All this makes them particularly difficult to photograph. They've become somewhat of a personal holy-grail for me as a photographer. Every Spring I hear their "peents" and whistling, aerial song, but surrender to the impossibility of a photo.

Well, during my recent trip up to Sleeping Bear Dunes (I had to pick up some photos from an exhibit up in Petoskey) I was driving along a road just off M-22, in an area with open fields and patches of woodland, and right in the middle of the road was this guy strutting across the road. He was doing the strangest, funniest kind of bobbing as he walked. Contrary to what one might think, it's not about attracting the ladies but rather it's how they usually walk for stirring the earth and triggering earthworms to move. It's all about hunting.
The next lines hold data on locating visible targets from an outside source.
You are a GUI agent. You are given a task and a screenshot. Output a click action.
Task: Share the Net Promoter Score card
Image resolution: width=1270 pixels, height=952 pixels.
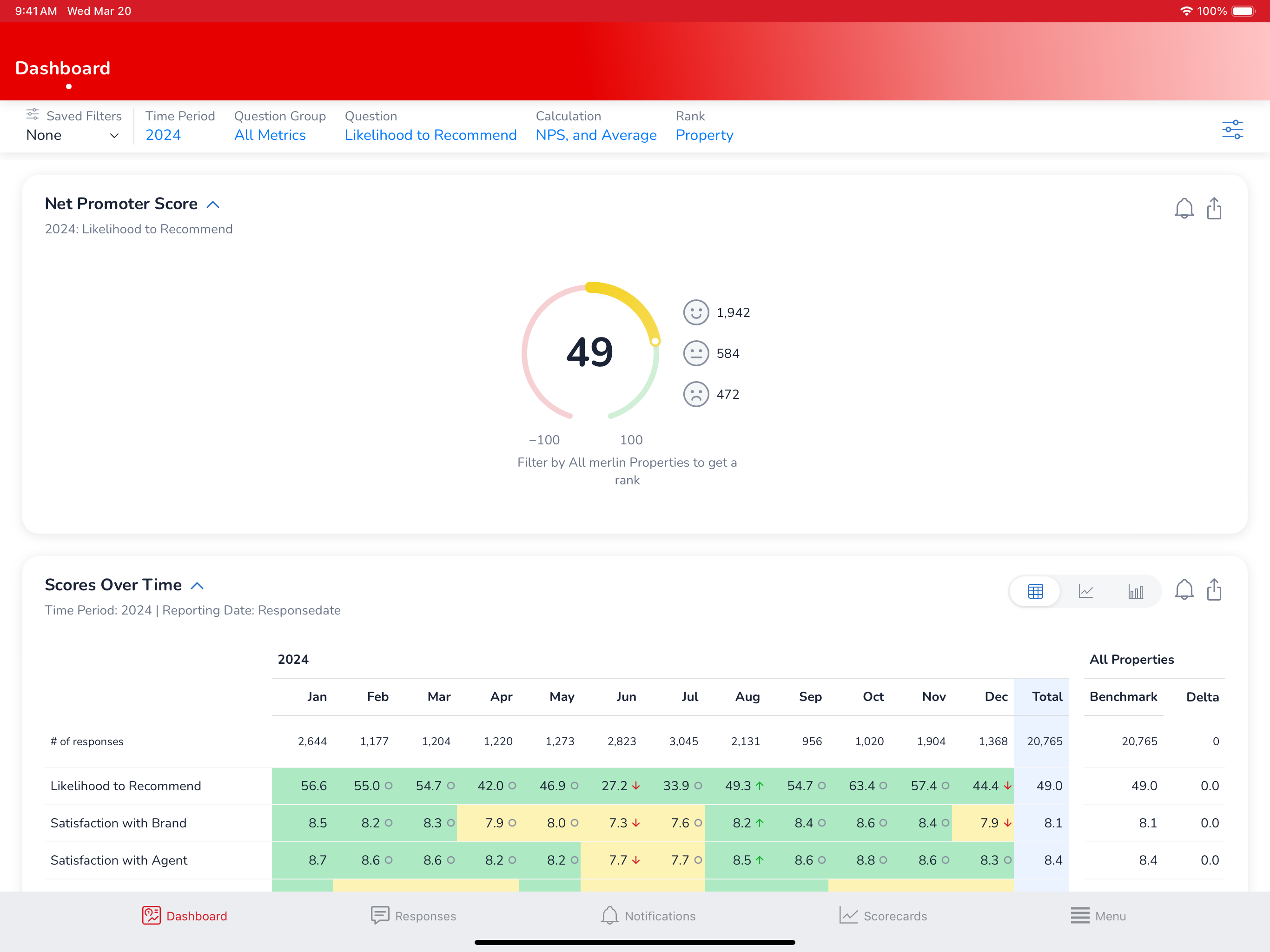click(x=1214, y=208)
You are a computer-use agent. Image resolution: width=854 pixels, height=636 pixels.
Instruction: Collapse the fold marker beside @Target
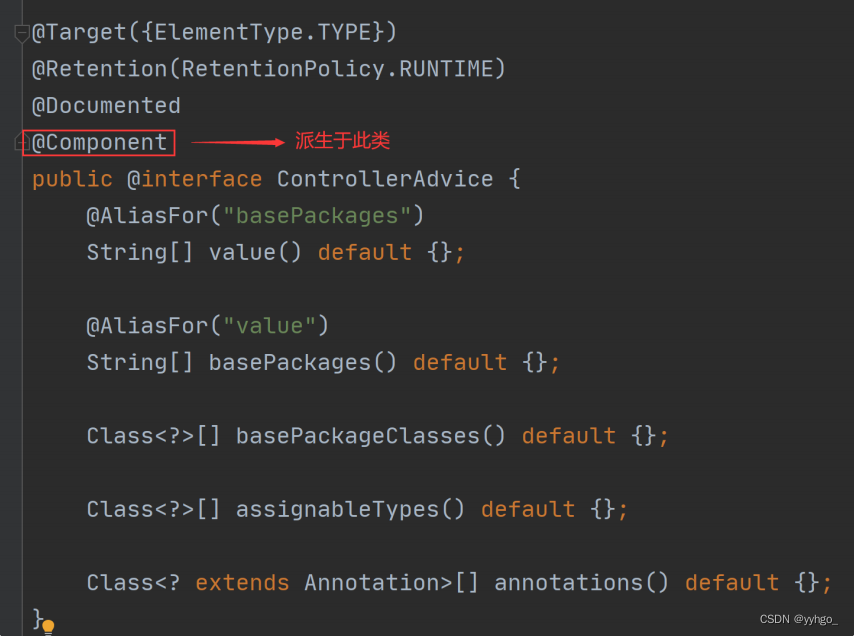click(x=21, y=34)
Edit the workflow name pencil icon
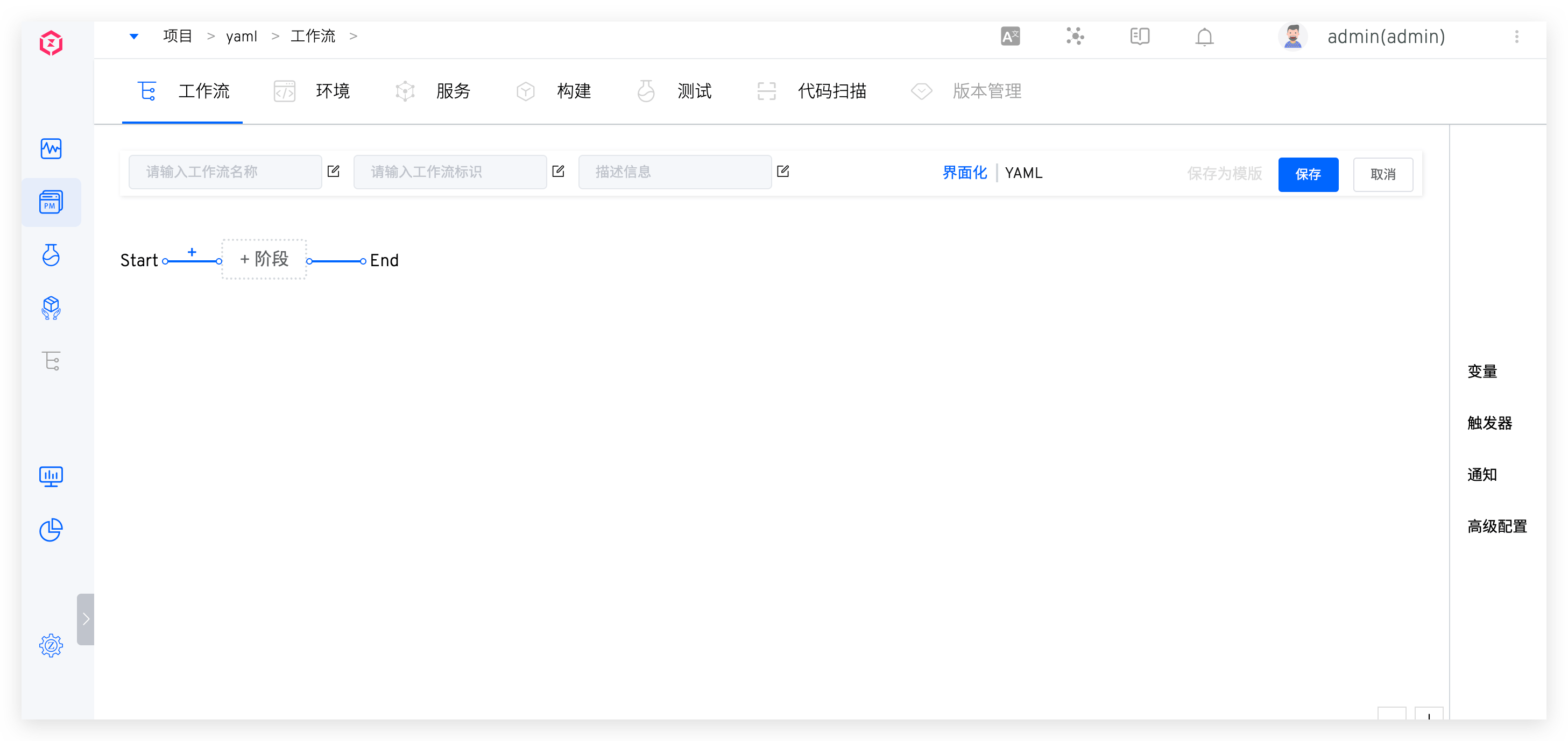This screenshot has height=741, width=1568. [x=333, y=172]
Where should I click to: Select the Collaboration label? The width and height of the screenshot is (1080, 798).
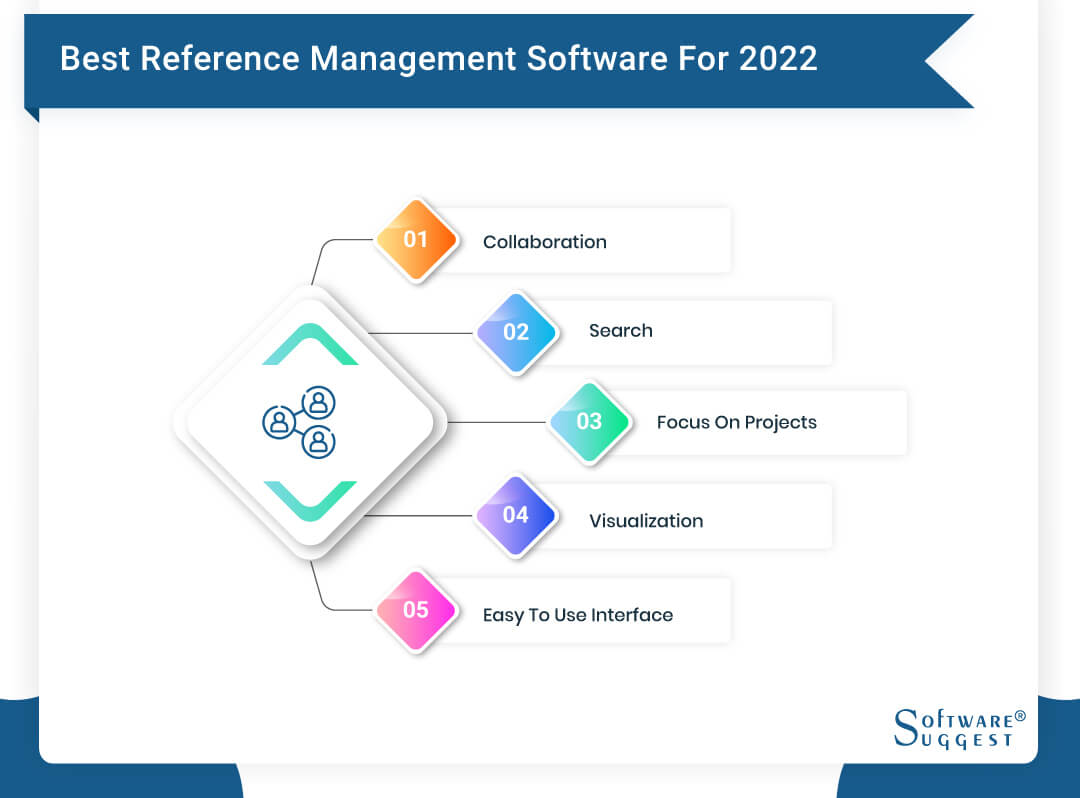tap(545, 242)
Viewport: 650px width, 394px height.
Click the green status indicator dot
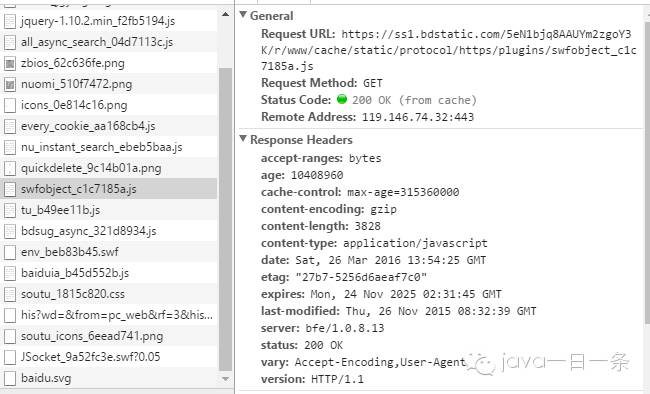[x=342, y=99]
What contributes to their funky appearance is the way the eyes are situated really close to the top of the head, perhaps an adaptation for detecting predators as it hunkers down in the grass during the day or when nesting. And you can see how the beautiful patterning makes for superb camouflage.

The only reason I was able to snap this second photo was because I watched it walk into the grass off the road and freeze, the whole time keeping my eyes on it. Every time it flew away and landed, beyond my sight, and I went looking for it, I only saw the thing when it flushed and flew away. Then I'd go looking for it, only to have the same thing happen all over again. That could go on for ever. 

It's possible I may never photograph another Woodcock like this again in my lifetime. Time to count my blessings.